The right interface makes all the difference

The Fujitsu Stylistic LT C-500 has a single PCMCIA/CardBus Type II slot, and a Compact Flash slot which are controlled by a Texas Instruments PCI1420 CardBus controller. Since I am now using a CF card for the hard drive, I wanted to compare the performance of the CF card through the on board IDE controller and the CF/PCMCIA slots. After inserting the card into the CF slot (which is hidden behind a door, which can be closed again after inserting the card), I used hdparm to check the capabilities of the card in that slot.

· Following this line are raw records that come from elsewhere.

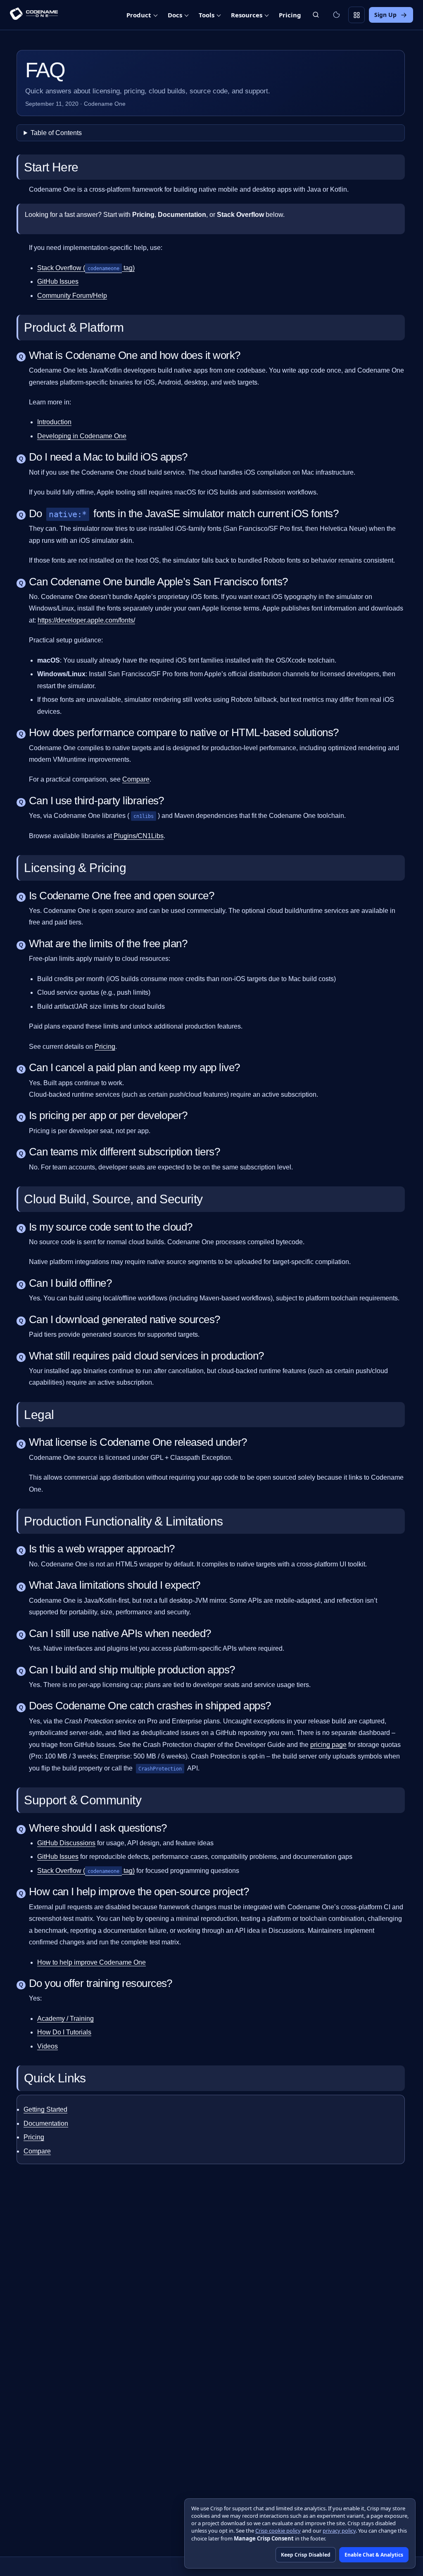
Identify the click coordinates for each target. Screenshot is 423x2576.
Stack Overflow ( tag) (86, 267)
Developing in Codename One (81, 436)
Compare (136, 779)
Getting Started (45, 2109)
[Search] (315, 15)
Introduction (54, 421)
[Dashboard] (356, 15)
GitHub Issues (57, 281)
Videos (47, 2046)
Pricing (105, 1046)
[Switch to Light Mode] (336, 15)
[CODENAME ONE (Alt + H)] (34, 15)
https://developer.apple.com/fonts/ (86, 620)
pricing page (328, 1744)
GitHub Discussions (66, 1842)
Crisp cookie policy (278, 2530)
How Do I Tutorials (64, 2032)
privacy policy (339, 2530)
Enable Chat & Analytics (374, 2554)
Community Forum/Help (72, 295)
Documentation (46, 2123)
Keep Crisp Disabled (305, 2554)
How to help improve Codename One (91, 1962)
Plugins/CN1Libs (139, 835)
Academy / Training (65, 2018)
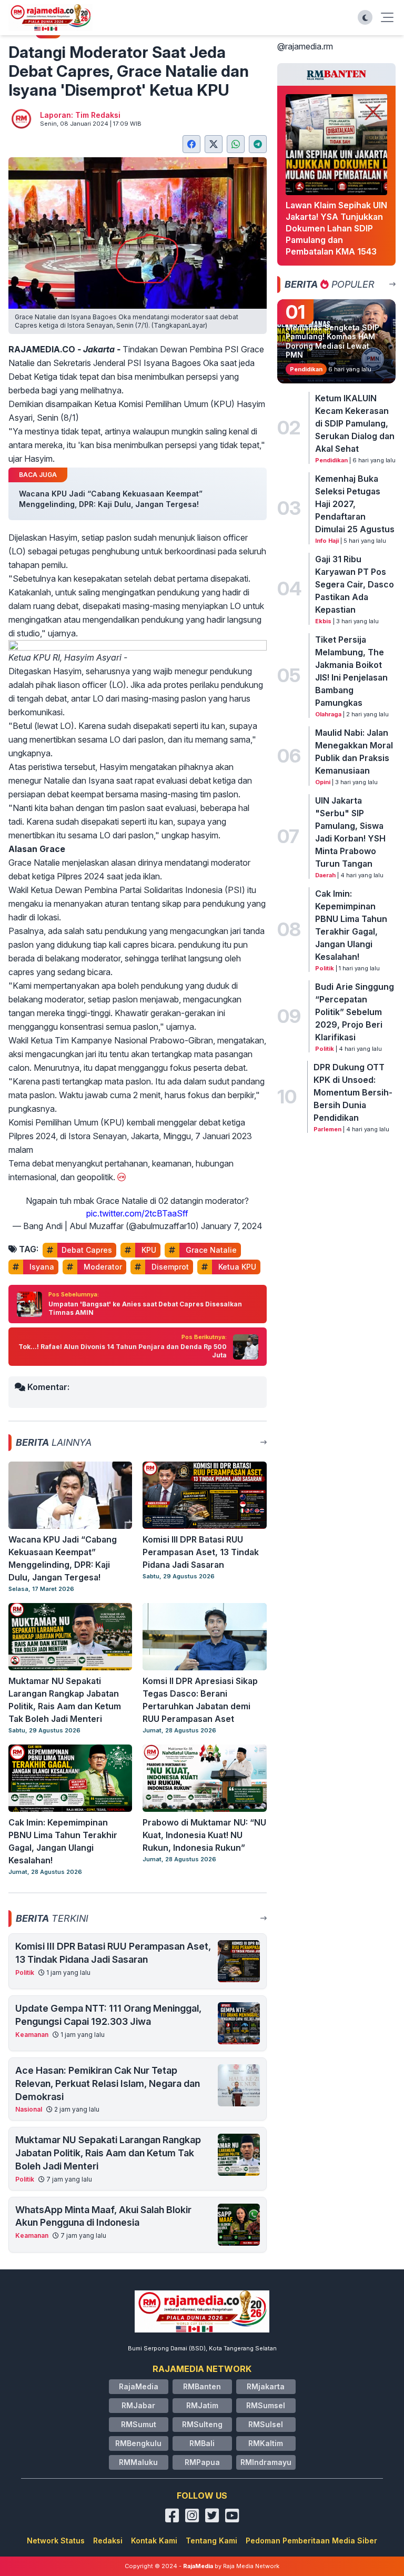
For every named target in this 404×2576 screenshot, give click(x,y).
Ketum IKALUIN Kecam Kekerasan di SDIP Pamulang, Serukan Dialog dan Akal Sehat (355, 423)
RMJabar (138, 2405)
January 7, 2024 (231, 1226)
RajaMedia (138, 2386)
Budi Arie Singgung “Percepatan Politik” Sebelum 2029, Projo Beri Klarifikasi (354, 1011)
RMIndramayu (265, 2462)
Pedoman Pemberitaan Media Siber (311, 2540)
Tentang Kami (211, 2540)
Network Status (56, 2540)
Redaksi (108, 2540)
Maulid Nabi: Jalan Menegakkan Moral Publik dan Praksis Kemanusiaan (354, 751)
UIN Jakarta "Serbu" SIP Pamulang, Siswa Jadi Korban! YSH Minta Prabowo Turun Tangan (350, 832)
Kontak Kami (154, 2540)
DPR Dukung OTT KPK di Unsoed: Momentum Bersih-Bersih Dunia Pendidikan (353, 1092)
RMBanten (202, 2386)
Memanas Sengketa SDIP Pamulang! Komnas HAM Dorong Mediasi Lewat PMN (332, 341)
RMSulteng (202, 2424)
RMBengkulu (138, 2443)
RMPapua (202, 2462)
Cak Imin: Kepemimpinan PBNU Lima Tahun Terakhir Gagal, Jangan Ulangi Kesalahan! (351, 925)
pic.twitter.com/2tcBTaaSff (137, 1213)
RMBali (202, 2443)
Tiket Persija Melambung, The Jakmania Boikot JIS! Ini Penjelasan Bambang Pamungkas (351, 671)
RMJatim (202, 2405)
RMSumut (138, 2424)
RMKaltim (265, 2443)
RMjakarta (266, 2386)
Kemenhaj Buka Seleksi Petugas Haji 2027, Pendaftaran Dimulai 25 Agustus (355, 503)
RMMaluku (138, 2462)
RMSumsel (265, 2405)
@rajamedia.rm (305, 46)
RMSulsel (265, 2424)
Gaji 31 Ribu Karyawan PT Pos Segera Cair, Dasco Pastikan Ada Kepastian (354, 584)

Unfortunately, it reported DMA was not available, but none of the pio modes were flagged as what were being used. Checking dmesg showed that the kernel was only using PIO0, and trying to force a different PIO mode with “hdparm -p 1” failed. PIO0 has a maximum transfer rate of 3.3 MB/sec according to Wikipedia, and is more CPU intensive then DMA/UDMA. This all combined for some pretty poor performance, as seen in the table below (all tests done with the same model CF card):

Connection Block write Block read Random seeks
Internal 44-pin IDE (UDMA2) 5.9 MB/sec 23.0 MB/sec 305.5 per second
Compact Flash slot (PIO0) 1.2 MB/sec 1.6 MB/sec 20.9 per second
PC Card (PIO0) 1.3 MB/sec 1.5 MB/sec 20.8 per second

The testing in the PC Card slot was done with an CF to PCMCIA adapter card. I don’t believe there is any logic in this adapter, it should just be a pin adapter. I don’t know why the seeks dropped down so much when going through the PCMCIA controller, there must be some overhead in the controller. The lesson learned is don’t even consider RAIDing the internal drive with a PCMCIA mounted CF card, or using the CF card slot for swap.